## PROBLEM TO WORK ON
Copy out every line of the rows below, shifting each coordinate in the answers by adding -74 to every number, and leave the pictures out.

########

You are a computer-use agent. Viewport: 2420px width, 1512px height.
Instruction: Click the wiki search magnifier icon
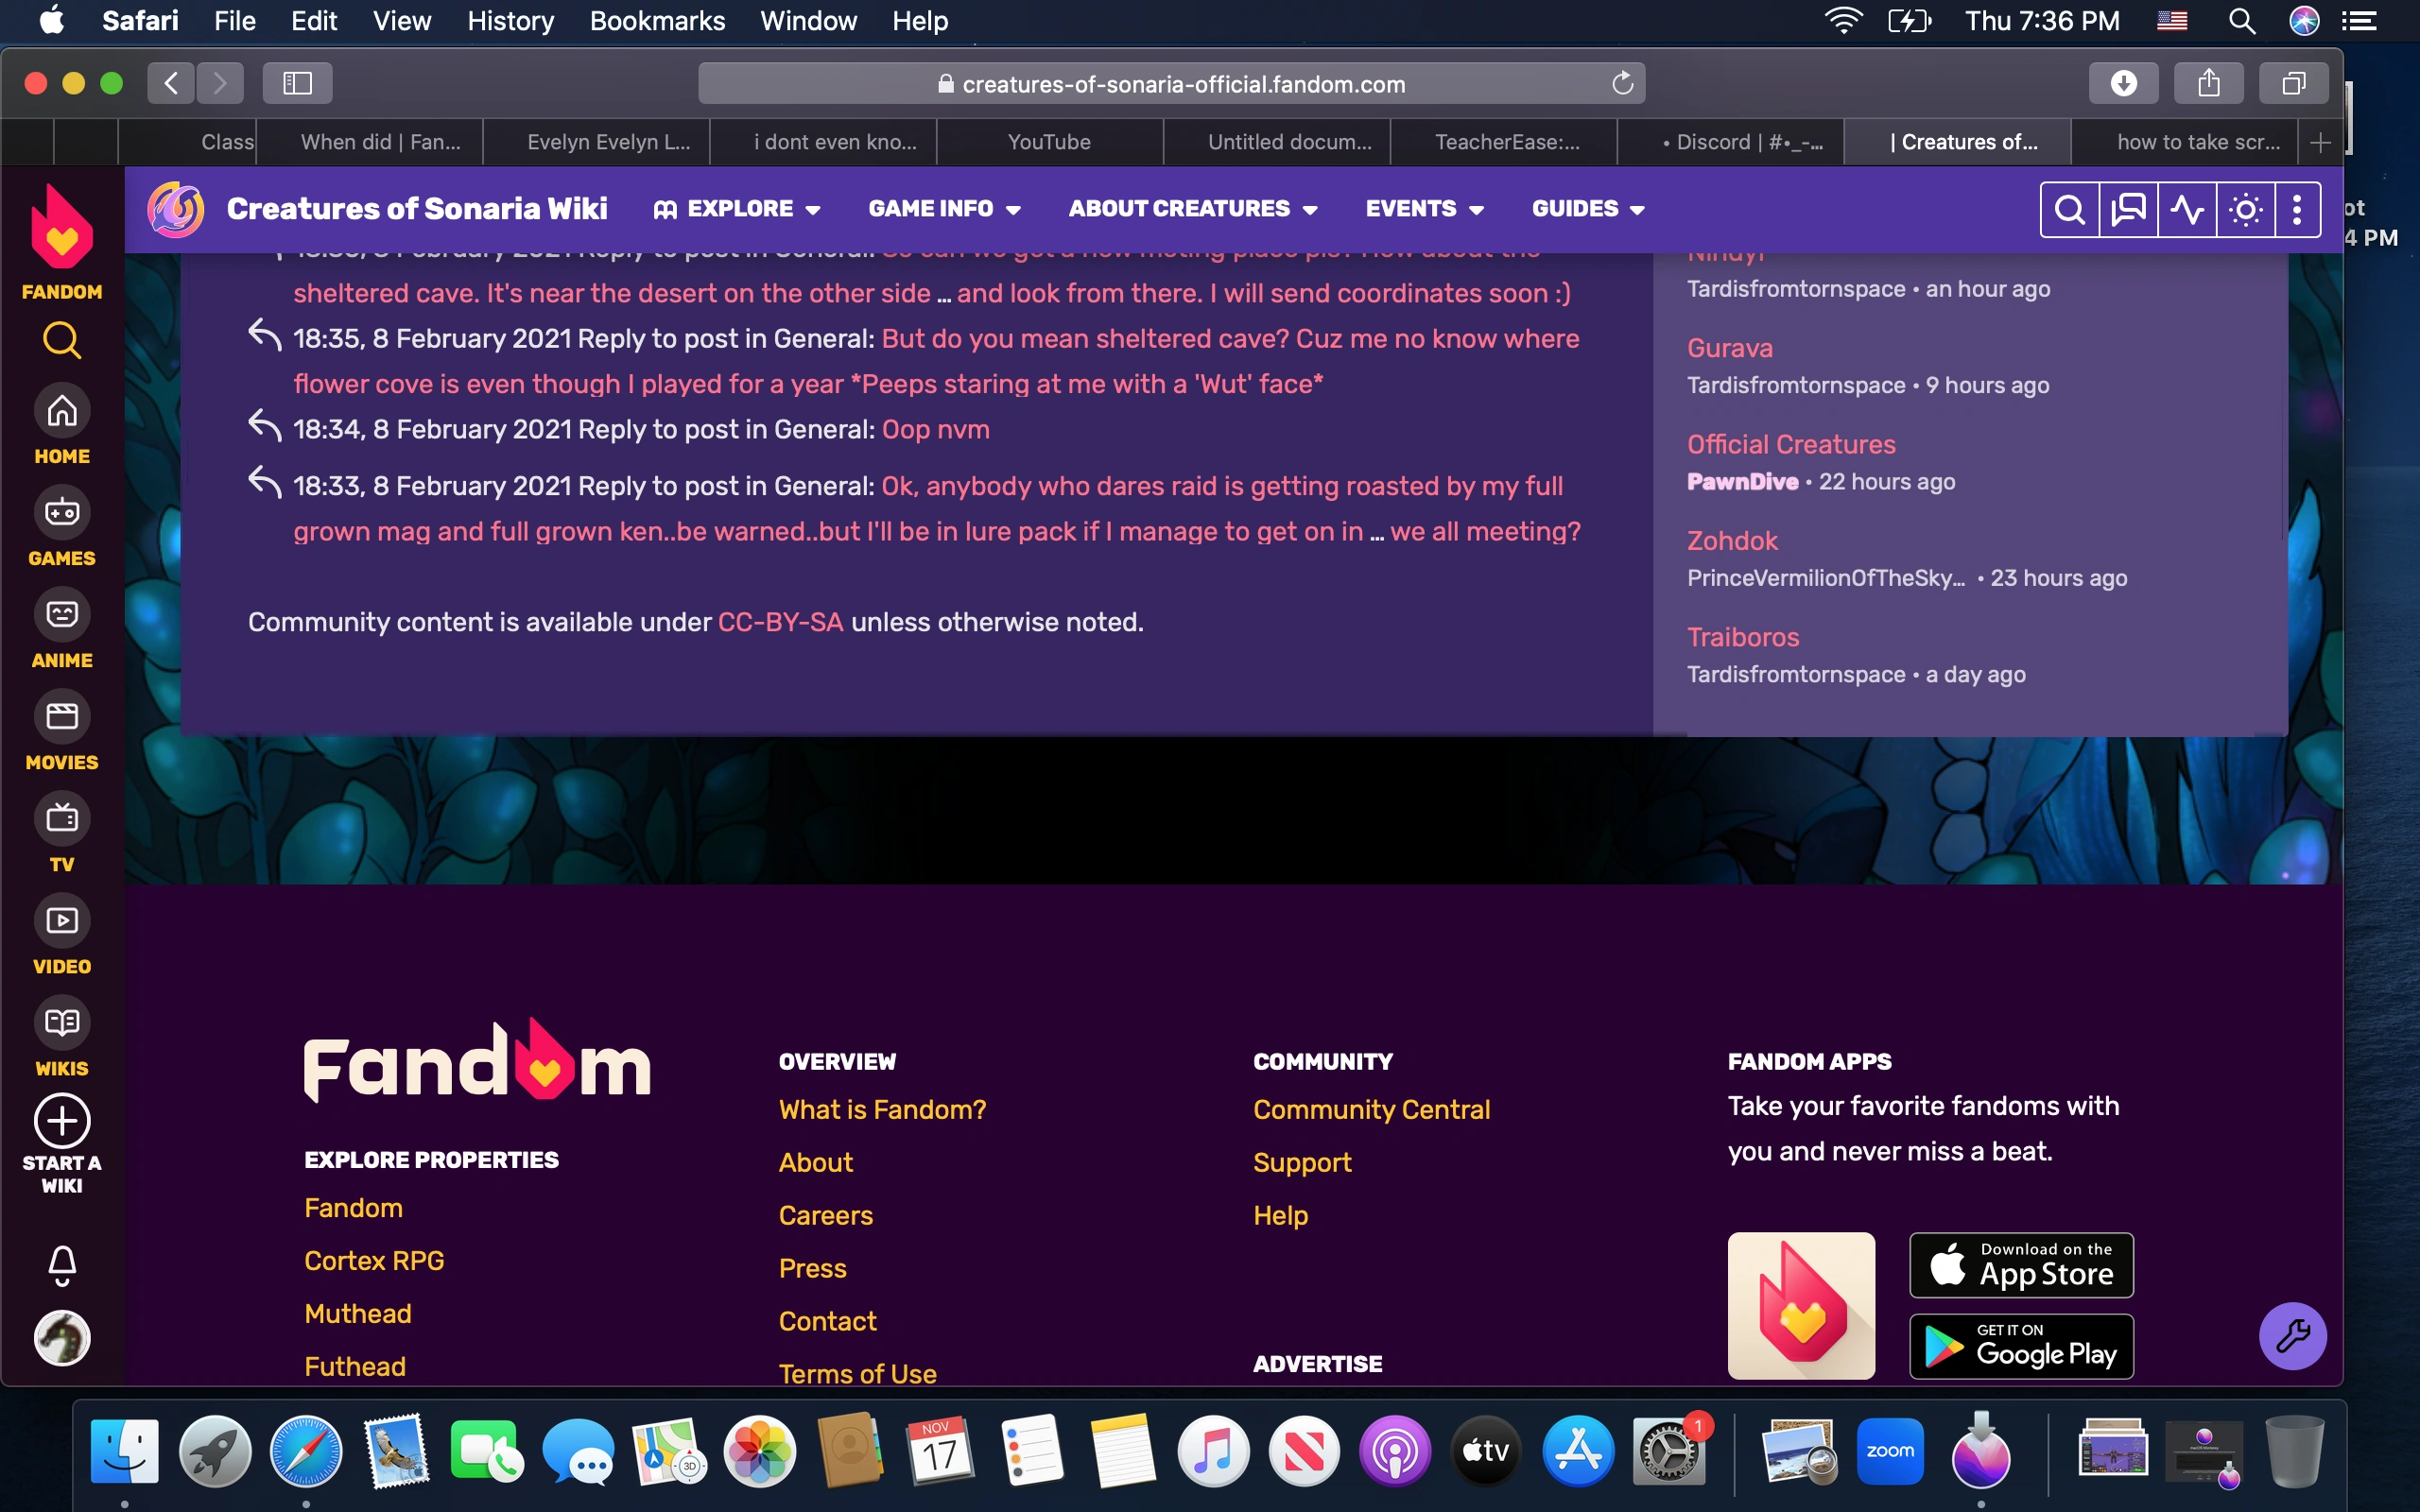(2069, 209)
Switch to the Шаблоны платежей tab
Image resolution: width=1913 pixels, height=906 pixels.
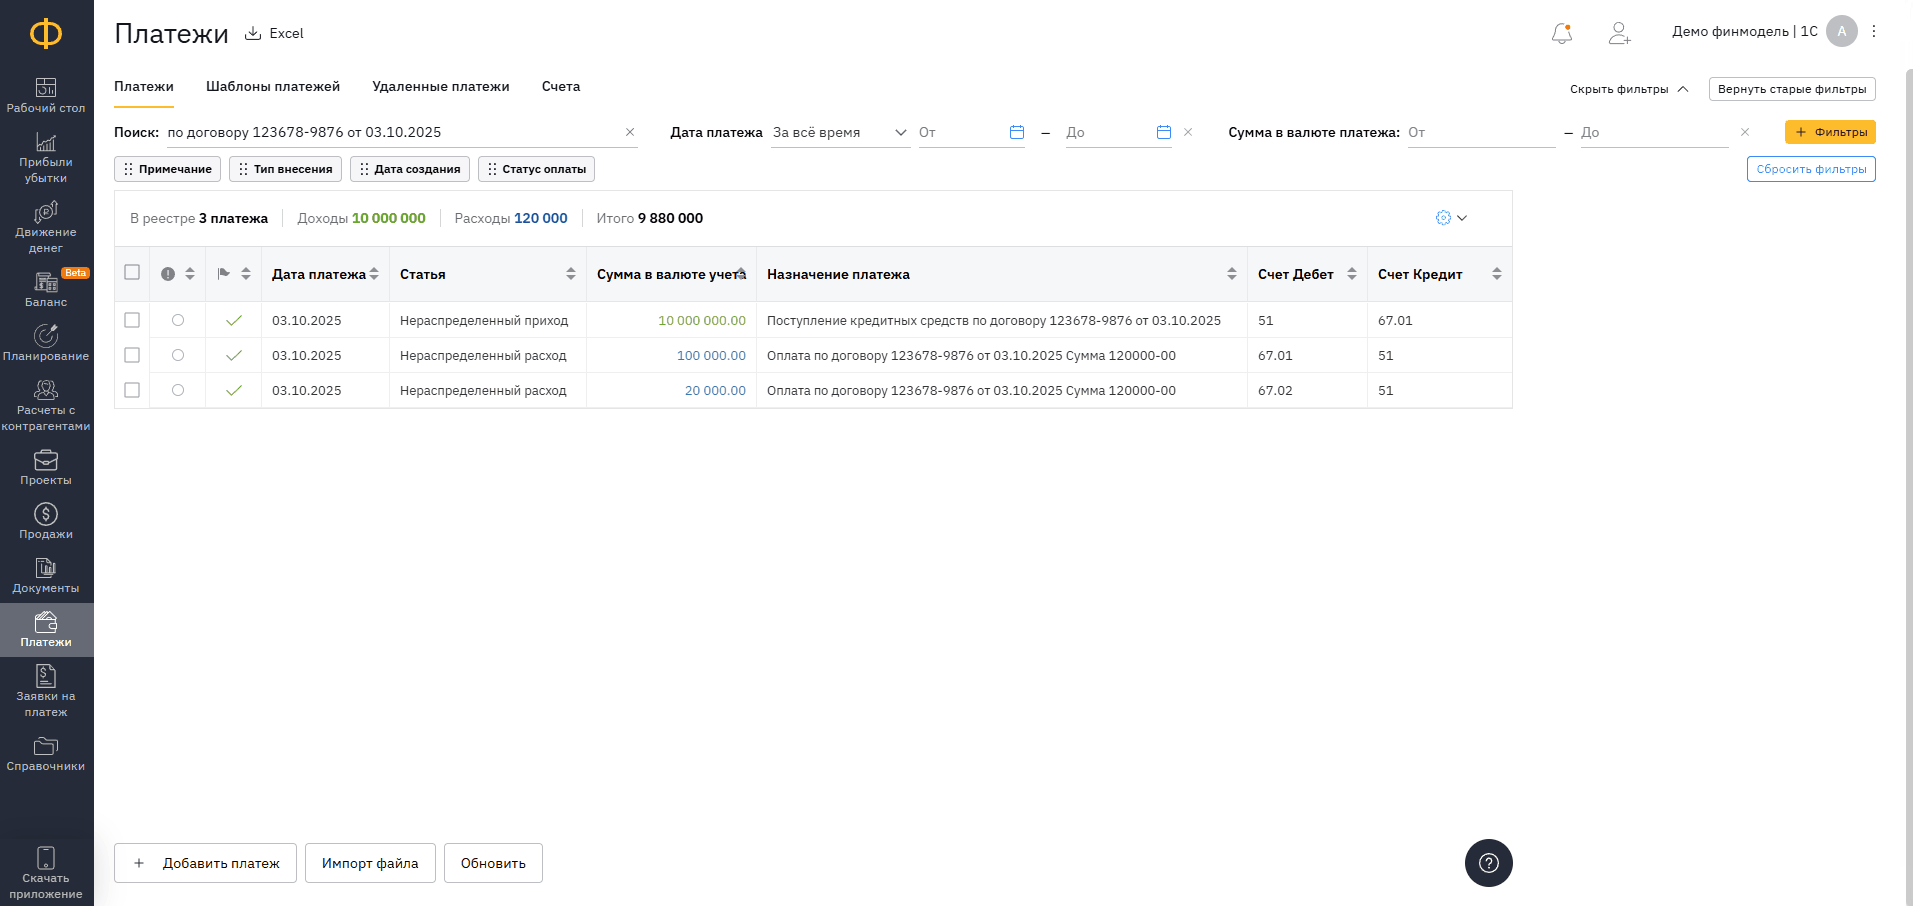(273, 87)
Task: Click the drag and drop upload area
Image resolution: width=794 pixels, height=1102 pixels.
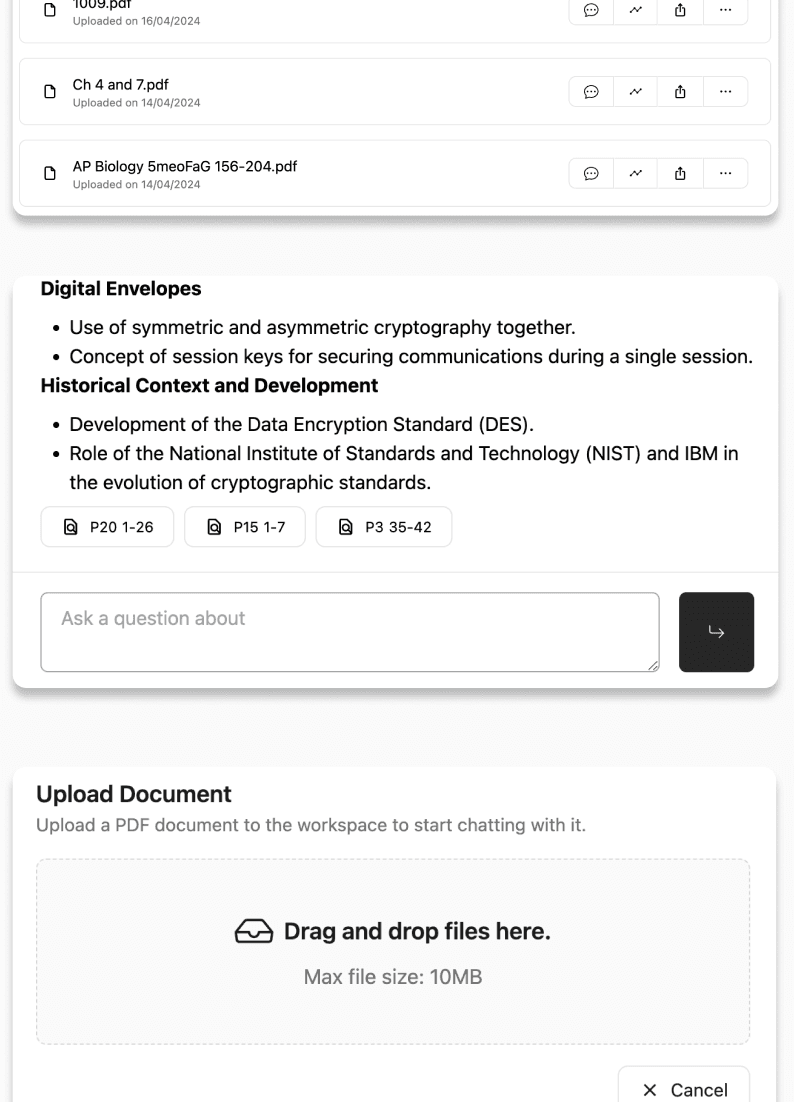Action: (x=393, y=951)
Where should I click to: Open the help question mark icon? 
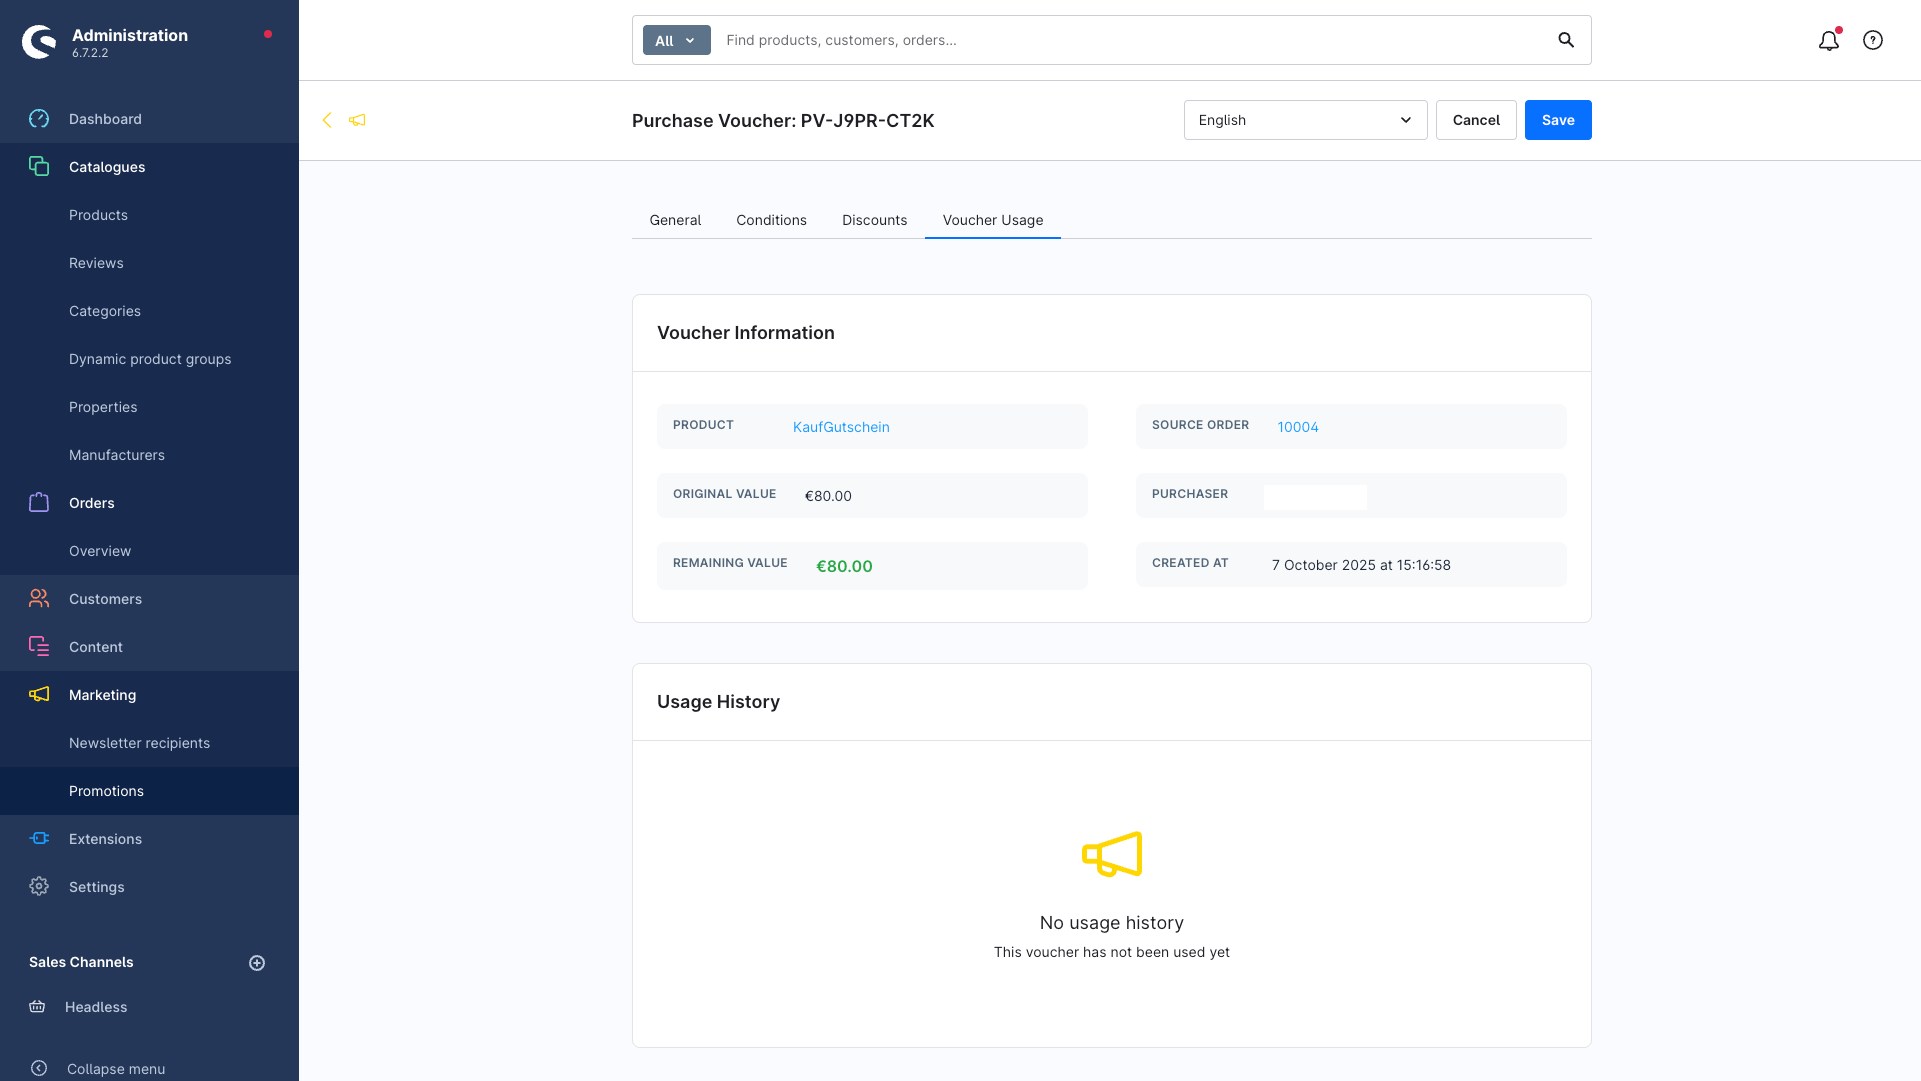point(1873,41)
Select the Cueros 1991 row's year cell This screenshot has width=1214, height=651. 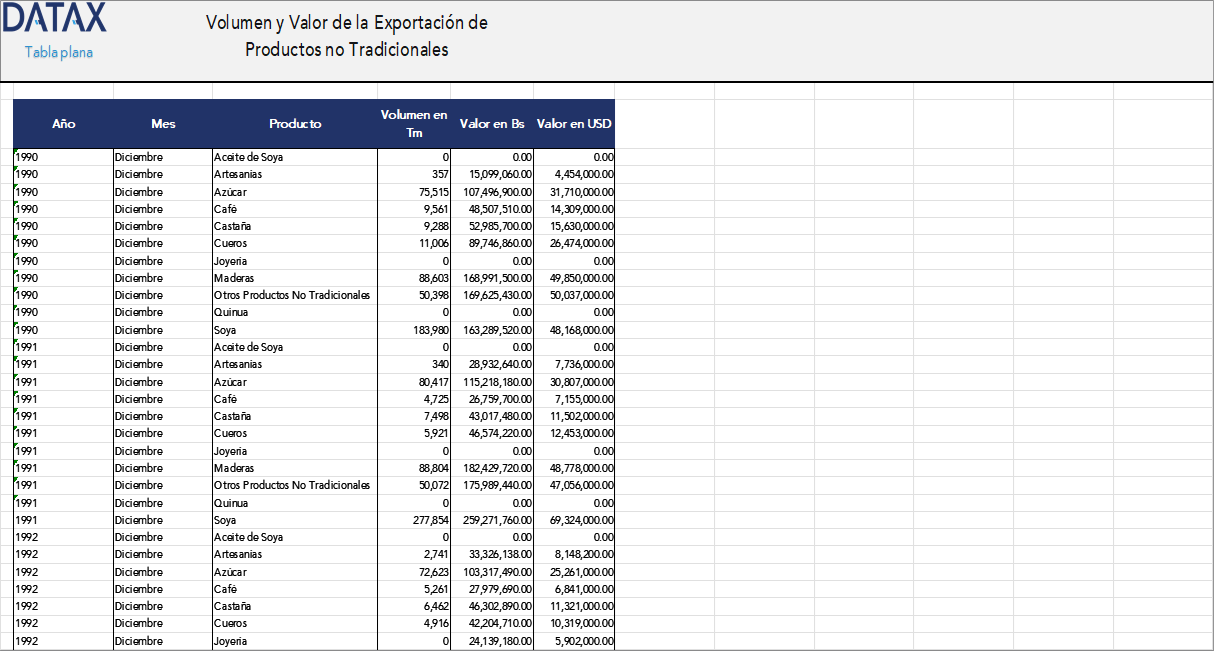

########

## THE REPLY
You are a computer-use agent. Viewport: 2420px width, 1512px height.
Instruction: Click the wiki search magnifier icon
(1995, 135)
Switch to the Шаблоны платежей tab
Image resolution: width=1913 pixels, height=906 pixels.
(199, 13)
Task: Click the drag and drop upload area
Image resolution: width=794 pixels, height=1102 pixels.
Action: (x=319, y=877)
Where should I click to: Open the help question mark icon? 
point(1799,-33)
Select the Cueros 1991 row's year cell This screenshot has width=1214, height=651. 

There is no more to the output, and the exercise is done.